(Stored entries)
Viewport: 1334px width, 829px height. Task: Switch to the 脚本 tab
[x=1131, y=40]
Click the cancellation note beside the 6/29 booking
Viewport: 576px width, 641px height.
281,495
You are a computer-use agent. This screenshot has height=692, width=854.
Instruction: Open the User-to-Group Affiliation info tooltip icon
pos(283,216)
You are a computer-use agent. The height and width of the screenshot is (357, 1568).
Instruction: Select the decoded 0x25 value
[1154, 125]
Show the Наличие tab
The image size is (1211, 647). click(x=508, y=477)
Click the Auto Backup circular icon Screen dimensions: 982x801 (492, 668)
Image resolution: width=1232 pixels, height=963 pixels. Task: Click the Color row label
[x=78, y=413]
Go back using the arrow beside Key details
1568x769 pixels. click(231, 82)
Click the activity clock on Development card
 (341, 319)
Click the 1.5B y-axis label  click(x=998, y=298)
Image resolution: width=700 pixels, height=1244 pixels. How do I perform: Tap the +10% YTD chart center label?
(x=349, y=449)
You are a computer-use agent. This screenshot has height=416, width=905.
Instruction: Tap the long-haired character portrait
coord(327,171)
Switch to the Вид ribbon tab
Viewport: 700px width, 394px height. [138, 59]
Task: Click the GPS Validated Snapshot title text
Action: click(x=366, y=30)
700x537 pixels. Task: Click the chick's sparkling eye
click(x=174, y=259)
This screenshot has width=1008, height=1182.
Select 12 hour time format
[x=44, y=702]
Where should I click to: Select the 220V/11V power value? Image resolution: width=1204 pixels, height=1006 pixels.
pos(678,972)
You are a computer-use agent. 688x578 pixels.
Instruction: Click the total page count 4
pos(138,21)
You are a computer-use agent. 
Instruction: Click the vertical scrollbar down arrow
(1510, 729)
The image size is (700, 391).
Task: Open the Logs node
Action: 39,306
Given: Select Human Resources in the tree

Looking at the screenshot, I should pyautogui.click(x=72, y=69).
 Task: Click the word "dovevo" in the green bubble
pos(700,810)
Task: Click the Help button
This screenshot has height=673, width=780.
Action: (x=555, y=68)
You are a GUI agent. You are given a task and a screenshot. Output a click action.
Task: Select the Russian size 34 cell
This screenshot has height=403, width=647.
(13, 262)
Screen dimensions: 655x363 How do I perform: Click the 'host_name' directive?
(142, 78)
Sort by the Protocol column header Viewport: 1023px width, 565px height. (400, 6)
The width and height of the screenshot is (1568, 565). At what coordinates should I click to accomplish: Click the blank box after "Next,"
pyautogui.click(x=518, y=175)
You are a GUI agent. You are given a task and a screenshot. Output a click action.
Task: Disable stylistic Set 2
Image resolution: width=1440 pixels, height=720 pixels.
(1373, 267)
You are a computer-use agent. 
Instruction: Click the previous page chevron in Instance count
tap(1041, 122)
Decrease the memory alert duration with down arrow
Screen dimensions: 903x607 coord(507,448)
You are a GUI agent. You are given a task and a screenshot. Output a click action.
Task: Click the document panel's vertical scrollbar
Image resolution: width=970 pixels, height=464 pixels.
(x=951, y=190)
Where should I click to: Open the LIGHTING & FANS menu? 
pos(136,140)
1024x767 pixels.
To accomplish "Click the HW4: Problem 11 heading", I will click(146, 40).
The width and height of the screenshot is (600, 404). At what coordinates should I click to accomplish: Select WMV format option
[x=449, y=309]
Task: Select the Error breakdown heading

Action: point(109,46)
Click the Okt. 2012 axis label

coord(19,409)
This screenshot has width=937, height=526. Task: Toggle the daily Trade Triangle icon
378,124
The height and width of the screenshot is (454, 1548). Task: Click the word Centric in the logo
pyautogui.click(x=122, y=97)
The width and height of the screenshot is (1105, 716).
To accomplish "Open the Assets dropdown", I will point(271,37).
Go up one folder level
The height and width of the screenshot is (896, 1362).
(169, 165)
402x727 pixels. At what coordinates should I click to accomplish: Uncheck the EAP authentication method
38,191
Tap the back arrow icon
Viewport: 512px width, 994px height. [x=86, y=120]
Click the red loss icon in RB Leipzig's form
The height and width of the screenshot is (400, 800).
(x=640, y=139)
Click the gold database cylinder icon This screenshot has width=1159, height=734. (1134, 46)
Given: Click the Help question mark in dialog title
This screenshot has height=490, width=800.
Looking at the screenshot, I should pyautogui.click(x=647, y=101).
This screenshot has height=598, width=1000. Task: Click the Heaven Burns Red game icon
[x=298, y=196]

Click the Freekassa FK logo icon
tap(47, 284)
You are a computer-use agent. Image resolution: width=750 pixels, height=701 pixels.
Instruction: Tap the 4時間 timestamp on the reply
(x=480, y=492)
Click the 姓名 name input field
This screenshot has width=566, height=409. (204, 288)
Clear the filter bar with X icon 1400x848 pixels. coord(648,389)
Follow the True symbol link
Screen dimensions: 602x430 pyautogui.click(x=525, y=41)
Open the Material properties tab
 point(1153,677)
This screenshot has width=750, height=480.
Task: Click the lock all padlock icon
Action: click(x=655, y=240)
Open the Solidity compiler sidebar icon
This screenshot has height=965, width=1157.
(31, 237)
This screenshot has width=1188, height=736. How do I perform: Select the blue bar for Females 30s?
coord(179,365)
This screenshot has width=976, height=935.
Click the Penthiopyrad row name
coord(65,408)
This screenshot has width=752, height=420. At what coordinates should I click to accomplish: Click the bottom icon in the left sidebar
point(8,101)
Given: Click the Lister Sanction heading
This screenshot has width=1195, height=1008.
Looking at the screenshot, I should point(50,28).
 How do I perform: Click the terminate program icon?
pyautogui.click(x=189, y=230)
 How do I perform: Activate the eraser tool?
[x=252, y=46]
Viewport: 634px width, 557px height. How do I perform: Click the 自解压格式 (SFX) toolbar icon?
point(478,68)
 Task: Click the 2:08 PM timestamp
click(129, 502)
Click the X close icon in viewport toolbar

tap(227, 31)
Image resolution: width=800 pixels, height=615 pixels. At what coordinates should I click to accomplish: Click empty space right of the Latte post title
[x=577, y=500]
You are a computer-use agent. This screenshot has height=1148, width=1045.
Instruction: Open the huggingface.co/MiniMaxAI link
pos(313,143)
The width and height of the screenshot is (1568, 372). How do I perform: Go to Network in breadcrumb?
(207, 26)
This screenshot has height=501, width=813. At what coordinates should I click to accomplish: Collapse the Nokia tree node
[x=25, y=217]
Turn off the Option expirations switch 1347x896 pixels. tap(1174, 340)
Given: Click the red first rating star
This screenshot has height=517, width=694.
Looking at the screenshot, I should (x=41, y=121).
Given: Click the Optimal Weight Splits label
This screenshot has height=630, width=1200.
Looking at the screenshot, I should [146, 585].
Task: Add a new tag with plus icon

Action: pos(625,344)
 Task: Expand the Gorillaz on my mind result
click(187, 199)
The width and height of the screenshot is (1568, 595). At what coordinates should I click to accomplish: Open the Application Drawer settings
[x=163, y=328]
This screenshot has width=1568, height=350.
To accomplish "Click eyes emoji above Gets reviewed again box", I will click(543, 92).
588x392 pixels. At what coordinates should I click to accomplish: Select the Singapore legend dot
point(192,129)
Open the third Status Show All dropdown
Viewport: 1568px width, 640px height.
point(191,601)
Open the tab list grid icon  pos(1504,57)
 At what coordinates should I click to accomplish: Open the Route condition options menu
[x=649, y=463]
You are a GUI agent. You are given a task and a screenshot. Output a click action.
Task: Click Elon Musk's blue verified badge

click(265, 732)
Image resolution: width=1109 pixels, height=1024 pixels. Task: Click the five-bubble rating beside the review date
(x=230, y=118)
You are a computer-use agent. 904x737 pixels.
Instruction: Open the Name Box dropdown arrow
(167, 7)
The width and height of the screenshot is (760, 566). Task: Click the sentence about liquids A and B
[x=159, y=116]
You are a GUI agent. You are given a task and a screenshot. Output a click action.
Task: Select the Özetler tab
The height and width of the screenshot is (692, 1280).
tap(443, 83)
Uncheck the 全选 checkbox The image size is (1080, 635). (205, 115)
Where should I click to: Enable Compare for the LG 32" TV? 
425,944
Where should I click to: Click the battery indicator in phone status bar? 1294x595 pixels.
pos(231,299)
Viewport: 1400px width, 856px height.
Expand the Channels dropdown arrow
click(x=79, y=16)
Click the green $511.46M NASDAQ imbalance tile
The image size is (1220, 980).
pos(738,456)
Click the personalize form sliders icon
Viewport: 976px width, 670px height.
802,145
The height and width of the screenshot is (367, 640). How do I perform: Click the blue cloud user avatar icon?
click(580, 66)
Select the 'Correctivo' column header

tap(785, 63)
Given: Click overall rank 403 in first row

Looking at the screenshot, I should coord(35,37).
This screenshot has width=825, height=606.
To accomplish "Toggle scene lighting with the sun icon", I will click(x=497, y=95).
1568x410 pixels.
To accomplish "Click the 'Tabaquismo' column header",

§ Goal of the exercise:
Look above for the line holding "Open the tab" and the line holding "Task: Select the Özetler tab", then output exactly those two lines and every line between them, nothing more.

§ Exercise response:
Open the tab list grid icon  pos(1504,57)
 At what coordinates should I click to accomplish: Open the Route condition options menu
[x=649, y=463]
You are a GUI agent. You are given a task and a screenshot. Output a click action.
Task: Click Elon Musk's blue verified badge

click(265, 732)
Image resolution: width=1109 pixels, height=1024 pixels. Task: Click the five-bubble rating beside the review date
(x=230, y=118)
You are a computer-use agent. 904x737 pixels.
Instruction: Open the Name Box dropdown arrow
(167, 7)
The width and height of the screenshot is (760, 566). Task: Click the sentence about liquids A and B
[x=159, y=116]
You are a GUI agent. You are given a task and a screenshot. Output a click action.
Task: Select the Özetler tab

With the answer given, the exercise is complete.